Social norms as a tool against corruption
Giving your teacher a gift may not be the first thing that comes to mind when you think about corruption. However, research about reducing dysfunctional and corrupt practices in schools shows that informal social norms, even though carried out with good intentions, could result in unequal and discriminatory treatment of students.
“The findings suggest that within the context of the school system, the informal norms function as pragmatic responses to the weaknesses in the country’s educational system.”
Thomas Labik Amanquandor, Ph.D. student and research assistant
Thomas Labik Amanquandor, Ph.D. student and Research Assistant at Halmstad University, started working in anti-corruption research about two years ago due to an ambition to contribute to the fight against poverty and precarity. In his research, he explores the role of informal social norms in reducing corruption in public and private schools in Hanoi, Vietnam. Focusing on the correlation between informal and formal anti-corruption norms within institutions and organisations makes it possible to unearth aspects of these informalities that can be harnessed by anti-corruption strategies to reduce corruption effectively. The research results have been surprising to him.
“The role that informal norms play in reducing corruption exceeded my expectations. It was also intriguing to find that informal norms in themselves aren’t corrupt”, says Thomas Labik Amanquandor.
About Thomas Labik Amanquandor
When and where are you born?
I was born on the 1st of April 1993 at Cantonment, Accra-Ghana.
What is your educational background?
I have a 2-year University Diploma in Integrated Community Development and a 3-year Bachelor of Arts in Integrated Development Studies, both from the University for Development Studies, Tamale-Ghana. I also obtained a Master of Science in Sociology of Law from Lund University in Sweden, and a Master of Science in African Studies from the University of Oxford, UK. I am currently a Doctoral student in Sociology of Law at the Department of Criminology and Sociology of Law, Faculty of Law-University of Oslo.
When did you come to Halmstad University?
I began working at Halmstad University in May 2021.
How come you chose Halmstad University for your research?
Måns Svensson is a leading researcher in the Sociology of Law and anti-corruption research at the School of Learning, Humanities and Social Science at Halmstad University. Coming to Halmstad University allowed me to work with him, which was very attractive and significant for my academic career.
What are your plans for the future?
In a few years, I would like to complete my doctoral research on the role of informal norms in the implementation of South Africa’s Anti-corruption strategy 2020-2030 among local government institutions. In the long term, I plan to contribute immensely to the theory and practice of anti-corruption in Africa through the Sociology of Law research.
Causes weak education system
After a two-month ethnographic study in Hanoi, he found that the informal social norm and practices in various public and private schools included parents’ payment of teachers for extra classes to ensure better school results for their children. It also included parents’ contribution of money towards the provision of equipment in classrooms and showing gratitude and respect to teachers by giving them gifts on five to six occasions per school year. Such informal norms can reduce the efficiency of anti-corruption initiatives or regulations, especially when the norms contradict these initiatives.

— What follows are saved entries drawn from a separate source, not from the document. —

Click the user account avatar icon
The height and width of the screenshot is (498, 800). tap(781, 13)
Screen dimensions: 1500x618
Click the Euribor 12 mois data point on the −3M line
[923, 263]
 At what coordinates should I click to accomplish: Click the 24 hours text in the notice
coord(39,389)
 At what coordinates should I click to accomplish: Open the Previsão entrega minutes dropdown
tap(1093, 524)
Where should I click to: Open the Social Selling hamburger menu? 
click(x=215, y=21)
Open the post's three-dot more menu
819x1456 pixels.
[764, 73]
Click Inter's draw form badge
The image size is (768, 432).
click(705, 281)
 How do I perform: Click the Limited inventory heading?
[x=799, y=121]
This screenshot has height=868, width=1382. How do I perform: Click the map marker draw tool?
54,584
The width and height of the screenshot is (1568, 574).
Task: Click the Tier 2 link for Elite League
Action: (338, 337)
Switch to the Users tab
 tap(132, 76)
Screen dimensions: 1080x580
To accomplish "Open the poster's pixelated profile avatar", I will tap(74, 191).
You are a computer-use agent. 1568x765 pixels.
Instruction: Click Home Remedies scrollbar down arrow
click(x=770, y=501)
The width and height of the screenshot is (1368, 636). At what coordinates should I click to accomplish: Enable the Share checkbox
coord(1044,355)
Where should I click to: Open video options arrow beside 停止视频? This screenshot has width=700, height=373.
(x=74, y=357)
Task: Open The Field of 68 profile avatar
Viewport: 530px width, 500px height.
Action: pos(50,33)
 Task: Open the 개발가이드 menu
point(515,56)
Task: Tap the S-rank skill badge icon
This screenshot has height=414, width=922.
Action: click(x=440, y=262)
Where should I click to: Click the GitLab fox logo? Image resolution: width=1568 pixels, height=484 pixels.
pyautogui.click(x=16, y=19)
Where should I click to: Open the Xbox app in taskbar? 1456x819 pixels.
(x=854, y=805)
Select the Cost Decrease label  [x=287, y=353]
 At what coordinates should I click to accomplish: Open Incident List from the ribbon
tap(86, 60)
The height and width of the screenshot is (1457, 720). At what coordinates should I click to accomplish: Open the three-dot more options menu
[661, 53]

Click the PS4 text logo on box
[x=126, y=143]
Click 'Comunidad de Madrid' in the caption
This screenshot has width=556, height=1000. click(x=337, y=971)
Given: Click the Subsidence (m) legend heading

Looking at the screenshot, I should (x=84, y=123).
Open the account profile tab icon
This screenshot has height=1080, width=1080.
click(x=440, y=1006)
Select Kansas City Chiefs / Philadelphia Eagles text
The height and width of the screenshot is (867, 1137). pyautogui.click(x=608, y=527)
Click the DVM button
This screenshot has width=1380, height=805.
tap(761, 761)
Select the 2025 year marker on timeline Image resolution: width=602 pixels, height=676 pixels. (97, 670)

“The findings suggest that within the context of the school system, the informal norms function as pragmatic responses to the weaknesses in the country’s educational system. Consequently, they are not in themselves dysfunctional or corrupt, and they are widely accepted as the normal things to do”, Thomas Labik Amanquandor says and continues:
“Notwithstanding, some of the parents and teachers also admitted that these informal norms and practices sometimes result in unequal and discriminatory treatment of students whose parents cannot afford to conform to them. Consequently, they sometimes become dysfunctional and corrupt practices that hinder the quality of education.”
Dysfunctional aspects must become functional
Thomas Labik Amanquandor argues that those who make efforts to reduce the levels of corruption, resulting from the dysfunctional aspects of these informal norms and practices, must acknowledge the norms as institutionalised social practices that are part of everyday life. Therefore, anti-corruption interventions must not focus on eradicating these informal social norms entirely, as this might threaten social structures. Instead, anti-corruption interventions should actively engage teachers, parents and school administrators in reforming the dysfunctional aspects into functional norms and practices in line with educational quality.
“Our knowledge and understanding of the intricacies between informal norms and corruption can be critical when designing and implementing counteractive strategies that can be effective in combatting corruption, especially within non-western societies”, he says.